• [Task set]
a. Answer these questions using the text about Frankie Valli's parents:
(i) How long have the Castelluccios lived in their apartment?
(ii) What work does Alex do, and where?
(iii) From whom did Frankie take his stage name?
b. Reproduce a passage from the text about Frankie Valli's parents word for word. Begin at the words "I went to see" and stop after "on his own.".

• [Document text]

-- Opening Marker --

The Castelluccios have lived for thirty-seven years in the apartment in which we're seated, located in Stephen Crane Village, the first lower-income government housing project in the city. The two-story apartment, one in a catty-cornered complex of connected brick buildings, is so small it seems incredible that three boys could have been raised within its walls. Now the rooms are filled with friendly ghosts and fancied echoes of youthful voices. The frail couple prefers these familiar surroundings and kindred spirits to the alien rootlessness of the Los Angeles home into which their famous son would prefer they moved.

"My son wanted us outta here a long time ago," says Mrs. Castelluccio with a girlish smirk. "He told a newspaper he was gonna put a bomb under our floor, and they printed it! But I'm here all these years and my roots are here. My other son, Alex, who's a butcher in an A&P in Bloomfield, he's got four children and they're grandchildren! Frankie comes out here a lot; he can afford it. But would I see the rest of my family if I went to California? No."

"Frankie used to sing in the bathroom sometimes," recalls Valli's chain-smoking father. "He used to say to me, 'I'm gonna be a singer!' But I'd say, 'You ain't gonna be nothing. You're gonna go to school and get an education.' He used to sing in grammar school at Christmas and Easter plays--and then on streetcorners. But he started getting somewhere when he met this hillbilly singer named Texas Jean Valley--that's where he took his stage name from. She heard him singing in some bar and took him to her studio on Broad Street and had this 'Mother's Eyes' record made (under the name Frankie Valley and the Travellers).

I went to see Frankie a few times, like down in a bar in Harrison, New Jersey, but we were always busy working, or sick or something else. He quit high school to be a singer. He did it on his own.

-- Closing Marker --

• [Exercise data]
-- Opening Marker --

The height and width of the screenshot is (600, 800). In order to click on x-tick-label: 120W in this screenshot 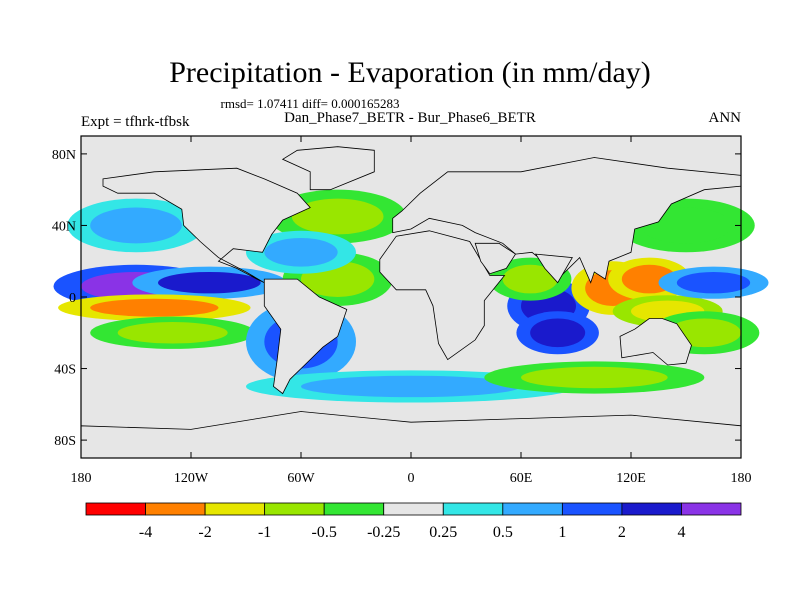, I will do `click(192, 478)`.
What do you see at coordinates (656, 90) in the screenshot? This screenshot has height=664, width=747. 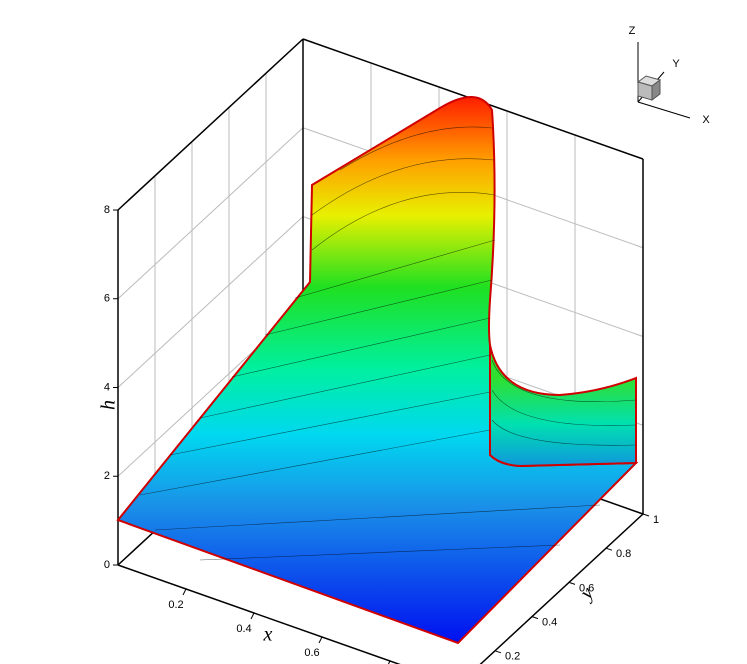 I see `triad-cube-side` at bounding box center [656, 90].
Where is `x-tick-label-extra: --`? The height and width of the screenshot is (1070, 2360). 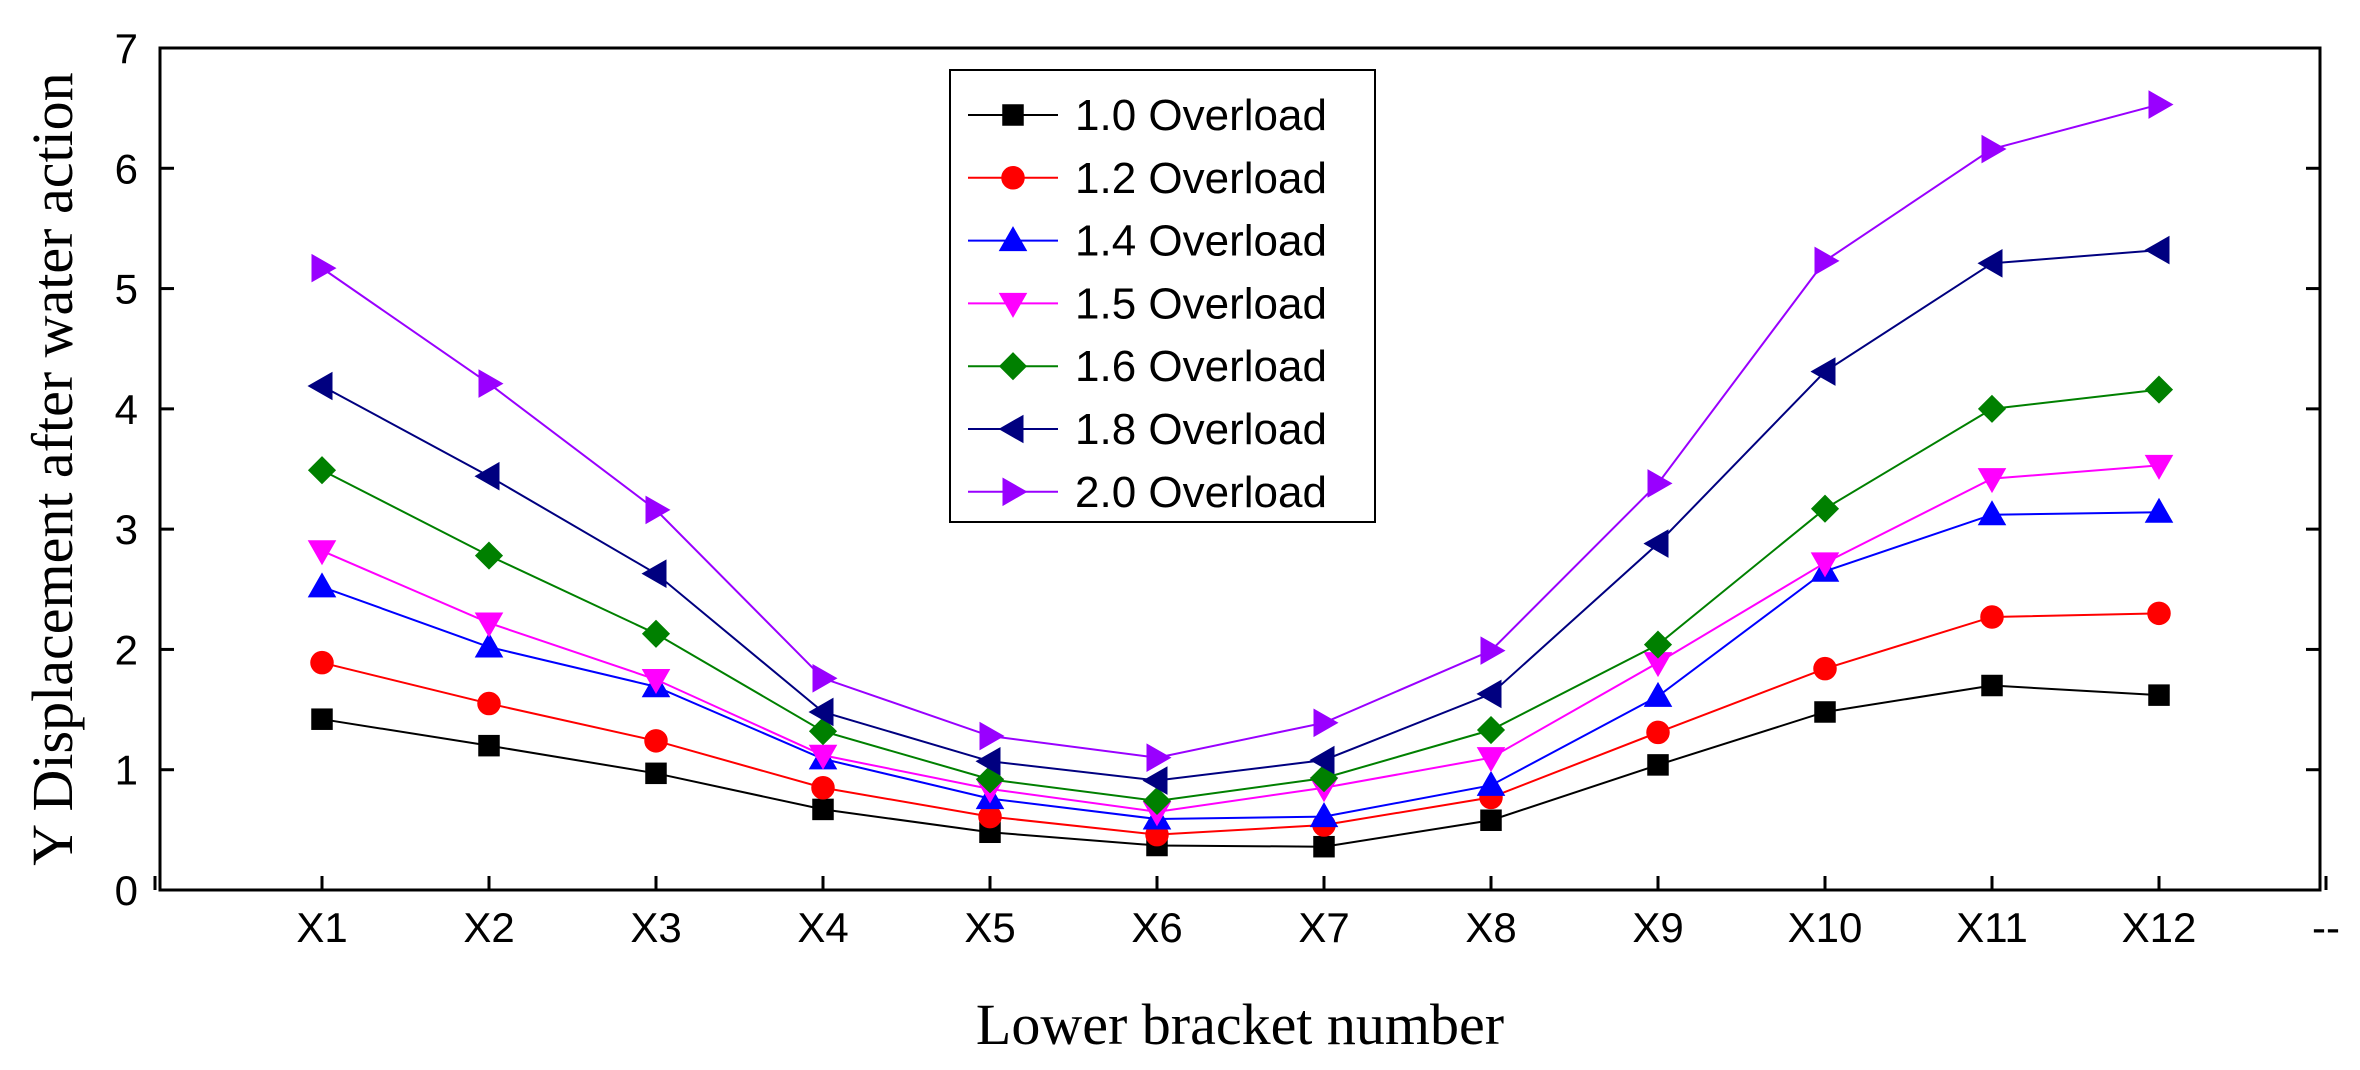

-- Closing Marker --

• [Task responses]
a.
(i) Thirty-seven years.
(ii) He is a butcher in an A&P in Bloomfield.
(iii) From a hillbilly singer named Texas Jean Valley.

b.
I went to see Frankie a few times, like down in a bar in Harrison, New Jersey, but we were always busy working, or sick or something else. He quit high school to be a singer. He did it on his own.